China also stole intellectual property, data, and conducted corporate espionage through hacking and infiltration of academia.  Reports of actual hacks and hacking attempts from corporate America are legion.  The Chinese stealth fighter is modeled on plans for the F-35.  Most egregiously, during the Obama administration, Chinese hackers raided the Office of Personnel Management and swiped the human resources records of all government employees.  If there was a response from our government, I didn’t hear about it.   Recently, the head of the chemistry department at Harvard, and several other academics were arrested for failing to make required disclosures about their Chinese contracts.  The government now knows that the infiltration of Chinese spies in academia is rampant with agents transmitting data or running parallel labs duplicating cutting edge research. 

The bottom line is that good trading partners don’t steal each other’s stuff, and we now know without question that China is a kleptocracy and has been all along.

We suffer some 30,000 deaths a year from synthetic opiods, mostly fentanyl, and much of that comes from China.  Fox contributor Eric Bolling and cartoonist Scott Adams both received the horrible call that their sons were dead after an accidental fentanyl overdose.  The streets of Chicago are now littered with young homeless kids hooked on opiods.  It took Donald Trump much haranguing to get the Chinese to even make fentanyl a controlled substance and the Chinese know who is making this stuff and has done little to control it.  The CCP is literally killing our kids.

The official Chinese response to criticism over its handling of COVID-19 was to accuse the U.S. military as its cause, and to accuse the U.S. of racism in Trump’s labeling it the “Chinese virus” or others that labeled it the “Wuhan virus.”  These ludicrous statements echo of the Soviet statements in the initial aftermath of the Chernobyl disaster. The official statement from TASS was deliberately designed to combat what the Central Committee’s official spokesman called “bourgeois falsification…propaganda and inventions.”  Sound familiar?

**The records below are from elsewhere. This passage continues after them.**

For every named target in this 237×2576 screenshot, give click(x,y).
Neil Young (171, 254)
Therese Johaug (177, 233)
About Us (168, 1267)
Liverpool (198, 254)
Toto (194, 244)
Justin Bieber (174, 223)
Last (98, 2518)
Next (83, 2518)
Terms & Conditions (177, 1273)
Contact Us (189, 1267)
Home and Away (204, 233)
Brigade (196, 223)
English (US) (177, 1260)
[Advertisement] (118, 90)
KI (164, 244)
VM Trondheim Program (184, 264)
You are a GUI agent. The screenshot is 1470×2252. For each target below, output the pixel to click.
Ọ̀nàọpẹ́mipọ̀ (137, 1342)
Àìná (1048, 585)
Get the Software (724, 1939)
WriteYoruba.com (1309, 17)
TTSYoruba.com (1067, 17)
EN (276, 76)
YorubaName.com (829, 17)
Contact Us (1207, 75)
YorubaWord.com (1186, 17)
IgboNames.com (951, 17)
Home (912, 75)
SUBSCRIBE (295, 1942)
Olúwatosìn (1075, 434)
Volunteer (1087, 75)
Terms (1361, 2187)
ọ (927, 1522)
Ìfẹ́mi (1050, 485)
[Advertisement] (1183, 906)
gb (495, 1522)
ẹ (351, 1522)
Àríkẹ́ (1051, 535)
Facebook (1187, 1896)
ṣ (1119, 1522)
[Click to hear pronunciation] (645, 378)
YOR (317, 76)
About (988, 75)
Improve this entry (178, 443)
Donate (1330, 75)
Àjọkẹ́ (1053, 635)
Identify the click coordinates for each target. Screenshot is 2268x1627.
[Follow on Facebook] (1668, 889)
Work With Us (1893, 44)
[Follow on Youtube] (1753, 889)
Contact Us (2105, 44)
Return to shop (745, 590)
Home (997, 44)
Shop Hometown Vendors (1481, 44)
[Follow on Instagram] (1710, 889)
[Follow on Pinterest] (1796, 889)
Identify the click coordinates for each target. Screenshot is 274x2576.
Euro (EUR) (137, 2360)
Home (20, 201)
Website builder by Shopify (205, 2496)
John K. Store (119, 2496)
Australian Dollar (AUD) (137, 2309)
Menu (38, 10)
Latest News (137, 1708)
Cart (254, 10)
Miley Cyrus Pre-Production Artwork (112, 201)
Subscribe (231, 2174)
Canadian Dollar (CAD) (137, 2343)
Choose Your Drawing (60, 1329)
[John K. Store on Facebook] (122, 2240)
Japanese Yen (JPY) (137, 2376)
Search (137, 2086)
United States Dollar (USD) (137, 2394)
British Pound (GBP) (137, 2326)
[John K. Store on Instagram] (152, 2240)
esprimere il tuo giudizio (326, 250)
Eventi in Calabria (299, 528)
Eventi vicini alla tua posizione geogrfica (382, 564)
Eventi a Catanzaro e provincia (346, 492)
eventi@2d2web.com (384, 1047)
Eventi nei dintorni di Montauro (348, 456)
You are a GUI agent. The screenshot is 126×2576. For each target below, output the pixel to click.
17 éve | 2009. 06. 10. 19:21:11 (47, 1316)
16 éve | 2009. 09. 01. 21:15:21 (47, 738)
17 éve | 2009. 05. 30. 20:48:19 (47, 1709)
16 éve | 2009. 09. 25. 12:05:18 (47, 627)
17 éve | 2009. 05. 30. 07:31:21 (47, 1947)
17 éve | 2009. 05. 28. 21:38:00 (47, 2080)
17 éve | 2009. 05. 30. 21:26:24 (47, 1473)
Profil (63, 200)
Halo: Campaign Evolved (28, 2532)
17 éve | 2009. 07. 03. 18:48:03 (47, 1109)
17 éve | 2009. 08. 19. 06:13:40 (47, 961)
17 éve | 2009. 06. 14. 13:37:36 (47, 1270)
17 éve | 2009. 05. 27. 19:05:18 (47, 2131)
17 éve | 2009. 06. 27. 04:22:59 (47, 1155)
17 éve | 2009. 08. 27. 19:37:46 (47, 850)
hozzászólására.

I believe that COVID-19 and China’s handling of it is a watershed event in geopolitics.  It remains to be determined whether the virus emanated from its bioweapons plant or its wet markets, but the Chinese coverup is well documented, despite the expulsion of U.S. journalists and silencing of Chinese ones.  The pandemic is only a symptom of the real Chinese virus—the CCP’s desires to supplant the U.S. and the West as the pre-eminent global influencer.  It has now demonstrated beyond doubt that it is not a good trading partner, that all assumptions about its evolution were wrong.
Now that much of the wealth that accrued because of trade with China has been crushed out like a cigarette butt, it’s time to do a hard reassessment of what our relationship with the dragon should look line.

Last summer I read Graham Allison’s book, Destined for War: Are the U.S. and China headed for War in which Allison asserts that a military clash between an established power and a rising power is likely but not inevitable.